The brief generator tool on this site will walk you through the brief process for an immersive experience, including smart glasses activations, and produce a structured output you can share with any developer.
For a fuller picture of the studio's wearable AR and smart glasses work, including our production case studies, the wearables page is the right starting point.
Frequently asked questions
How much does a smart glasses activation cost?
A single-event smart glasses activation — where the studio provides content that runs on hardware you rent or borrow for the event — typically starts at $15,000 to $25,000 for the build and runs higher depending on experience complexity, number of devices, and event duration. Internal tool builds on a fixed hardware deployment are typically $20,000 to $60,000 depending on feature set. Experiential installations with custom content at a branded booth sit in a similar range. Hardware costs are separate. Budgets vary significantly by market and scope — use these as starting points for a scoping conversation, not fixed prices.
Do brands need to buy the hardware?
For event activations, usually no. The studio provides or manages the hardware, and attendees wear the glasses as part of the experience. For internal tool deployments, the brand typically purchases hardware for the specific team using it — this is a one-time cost per device and often less expensive than brands expect at small deployment scales. For experiential installations at a fixed booth, hardware is supplied by the studio and managed on-site.
How long does it take to build a smart glasses experience?
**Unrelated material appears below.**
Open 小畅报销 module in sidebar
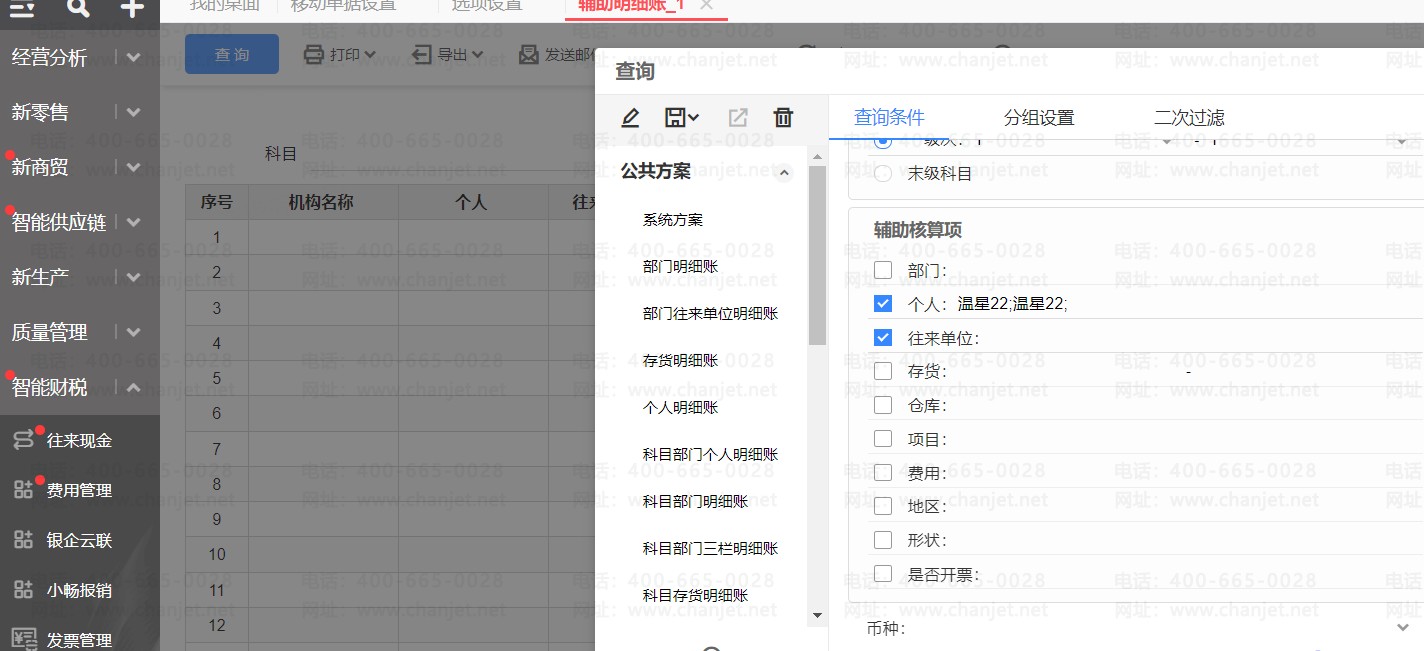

A well-briefed smart glasses experience for an event activation takes six to ten weeks from brief to delivery, including content build, integration, device testing, and on-site rehearsal. Internal tool builds take longer: ten to sixteen weeks depending on feature complexity and how many integrations are required with existing brand systems. The build time is not the main variable — the brief and approval process usually determines timeline more than the development work itself.
Can smart glasses work at an outdoor event?
Yes, with caveats. Bright sunlight reduces waveguide display visibility significantly. Snap Spectacles are designed primarily for indoor and controlled-light environments. For outdoor activations, shaded or tented spaces work well. Full open-air use in direct sunlight is not recommended for current waveguide display technology. Battery life under active outdoor conditions is also shorter: plan for 30 to 40 minutes of active use per charge, with multiple devices rotated and charged on-site.
Is smart glasses AR the same as VR?
No. VR replaces your view of the world with a fully digital environment — you see only what the headset shows you. Smart glasses AR overlays digital content onto your real view of the world: you still see the room, the people around you, and the physical environment, with digital layers added on top. Smart glasses are social (other people can see you wearing them and interact with you), while VR is isolating. Smart glasses are also considerably lighter, faster to put on, and require no setup area.